Arrivé au niveau des pieds du géant, je m’arrête pour déchiffrer, à l’aide du panneau explicatif, la signification des 108 symboles gravés sur la plante des pieds de la statue. Selon la tradition, Siddharta Gautama, qui deviendra le futur Bouddha après avoir atteint l’Eveil, serait venu au monde les pieds marqués de ces signes sacrés.

Un groupe de touristes japonais écoute attentivement les explications prodiguées par leur guide et je me demande à quel point ils sont familiers avec toute cette symbolique à laquelle je demeure toujours totalement imperméable. Une petite structure métallique permet aux visiteurs de prendre un peu de hauteur afin de capturer le colosse dans toute sa démesure.

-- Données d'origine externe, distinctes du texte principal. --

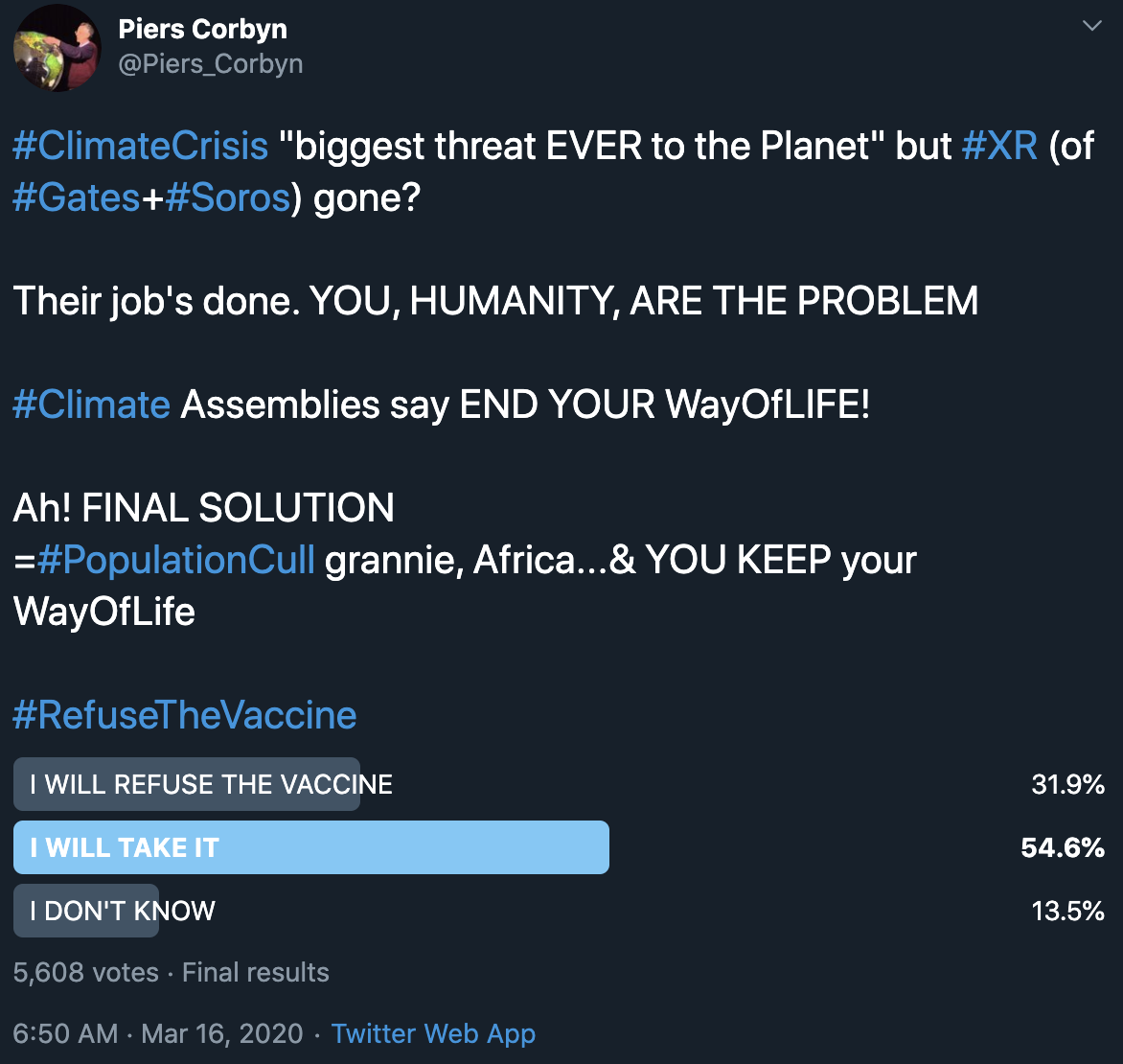The width and height of the screenshot is (1123, 1064).
Task: Open the tweet options chevron menu
Action: [x=1091, y=27]
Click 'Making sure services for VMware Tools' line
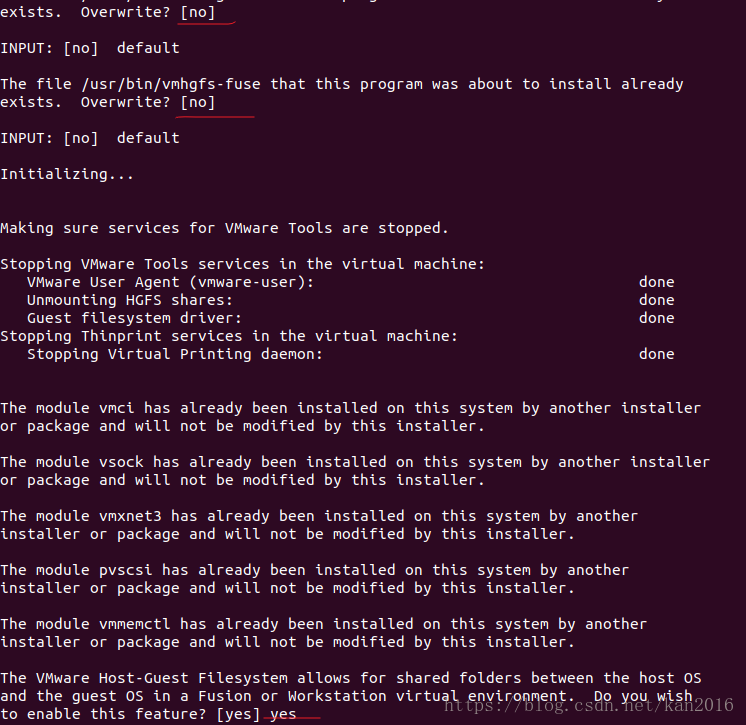The height and width of the screenshot is (725, 746). [224, 228]
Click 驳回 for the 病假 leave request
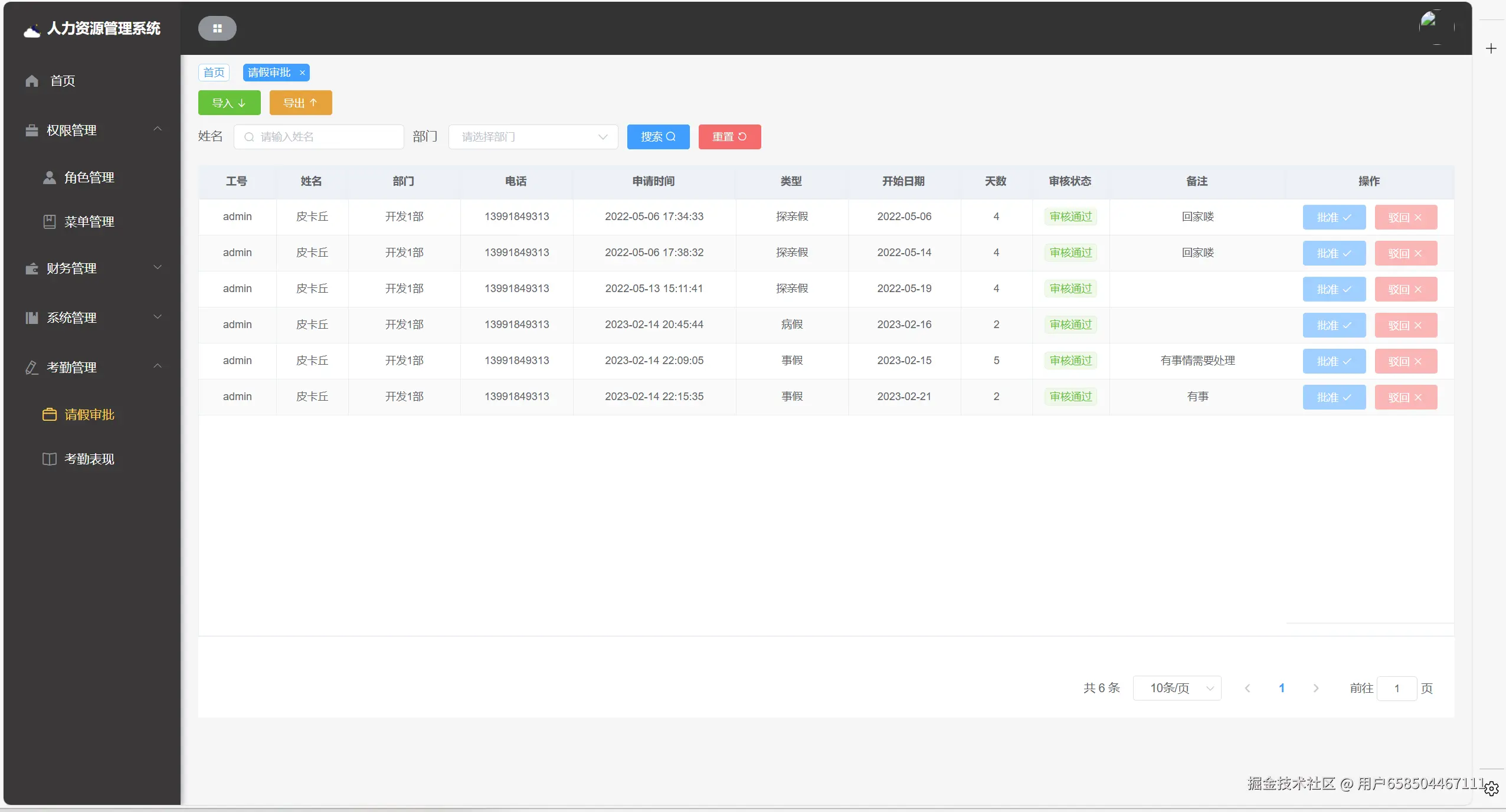 [x=1405, y=325]
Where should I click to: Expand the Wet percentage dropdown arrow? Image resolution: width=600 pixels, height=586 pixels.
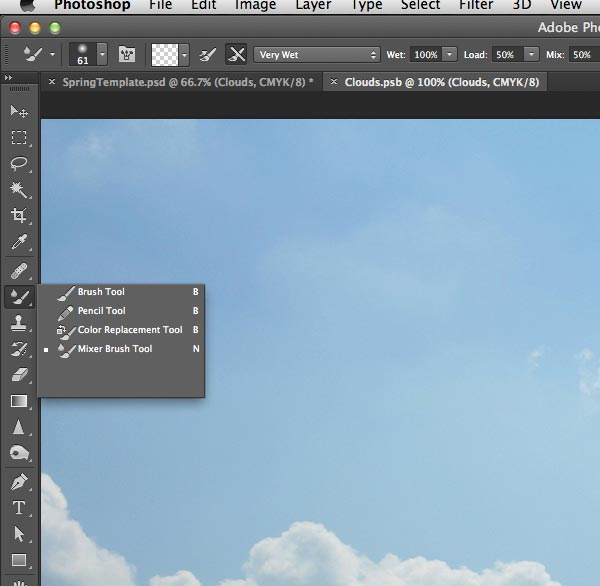pos(449,54)
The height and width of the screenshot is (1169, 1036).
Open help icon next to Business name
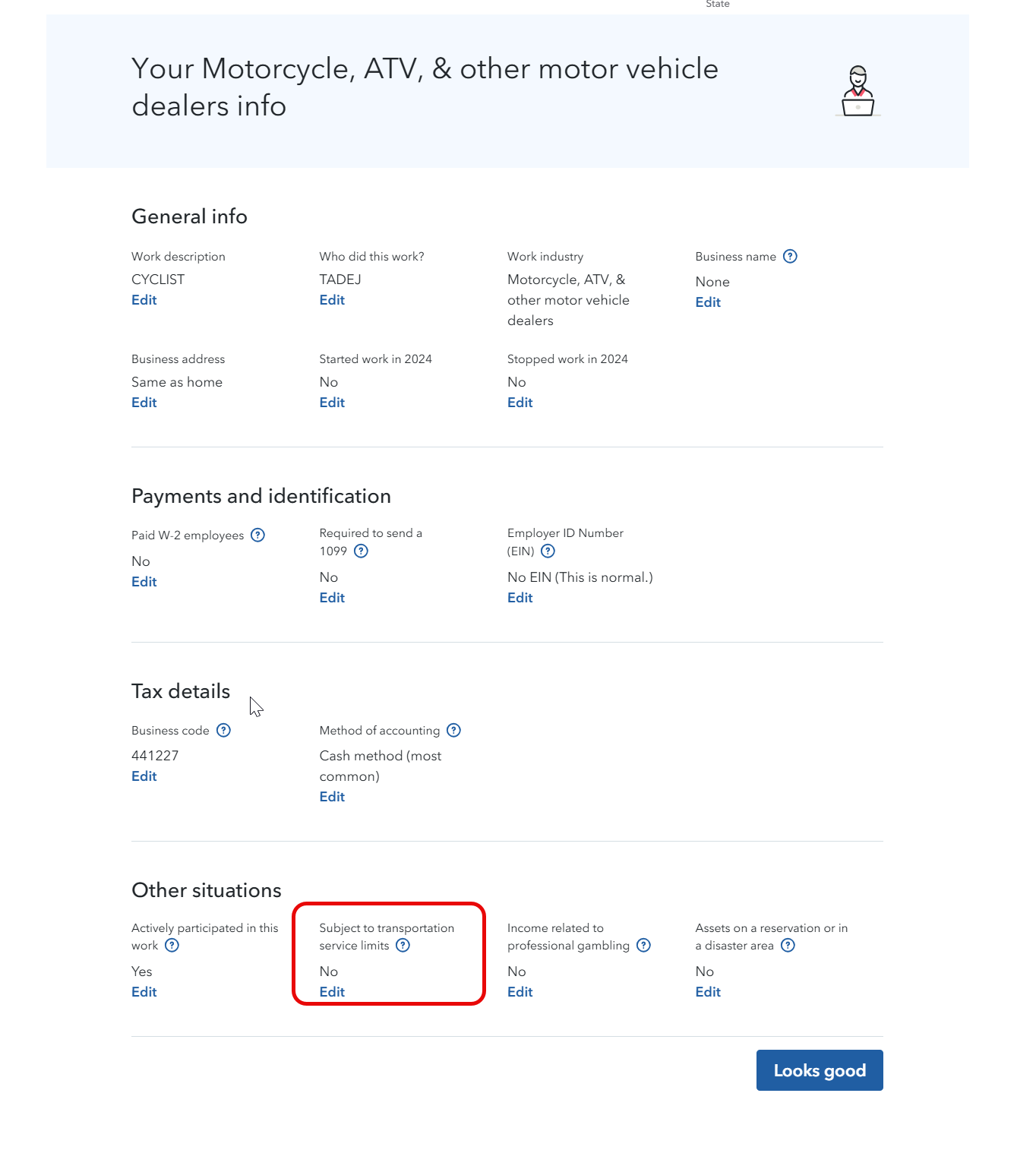tap(790, 257)
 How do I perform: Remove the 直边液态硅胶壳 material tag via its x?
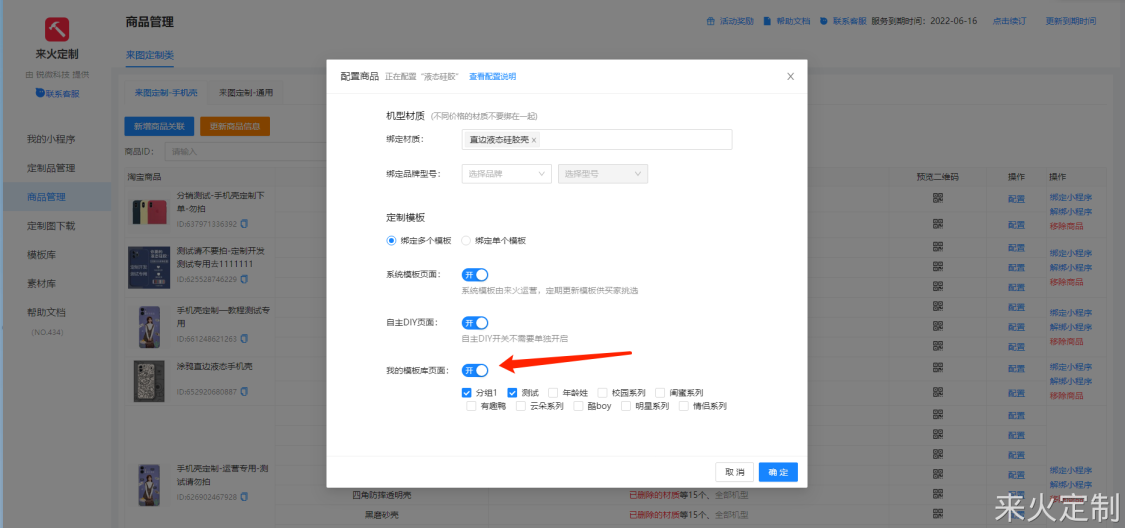pyautogui.click(x=534, y=140)
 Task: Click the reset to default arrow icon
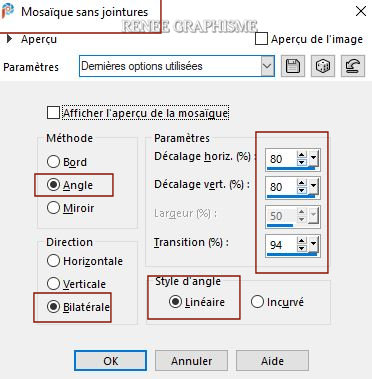353,66
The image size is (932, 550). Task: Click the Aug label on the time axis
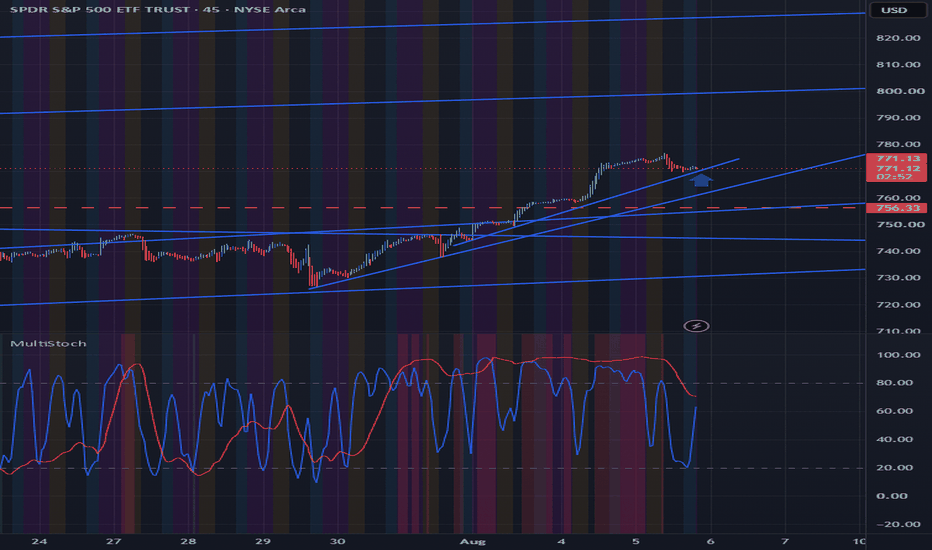(x=473, y=541)
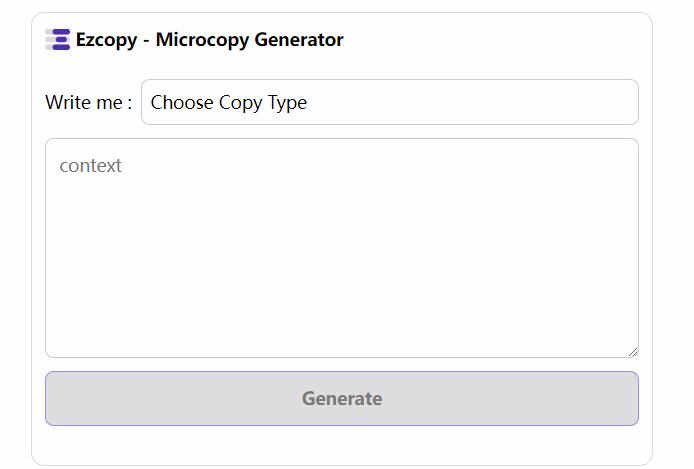Focus the context placeholder field
The image size is (694, 469).
point(341,248)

Je continue mon circuit autour de la gigantesque représentation et longe maintenant sa colonne vertébrale à la courbure parfaite. Je me rends compte de l’existence d’un autre accès au sanctuaire, au moyen d’un escalier débouchant en contrebas du dos du Bouddha. Même si l’arrivée par le parking n’est pas des plus avenantes, je me réjouis intérieurement d’avoir fait connaissance directement avec le visage de mon hôte plutôt que de le découvrir de dos.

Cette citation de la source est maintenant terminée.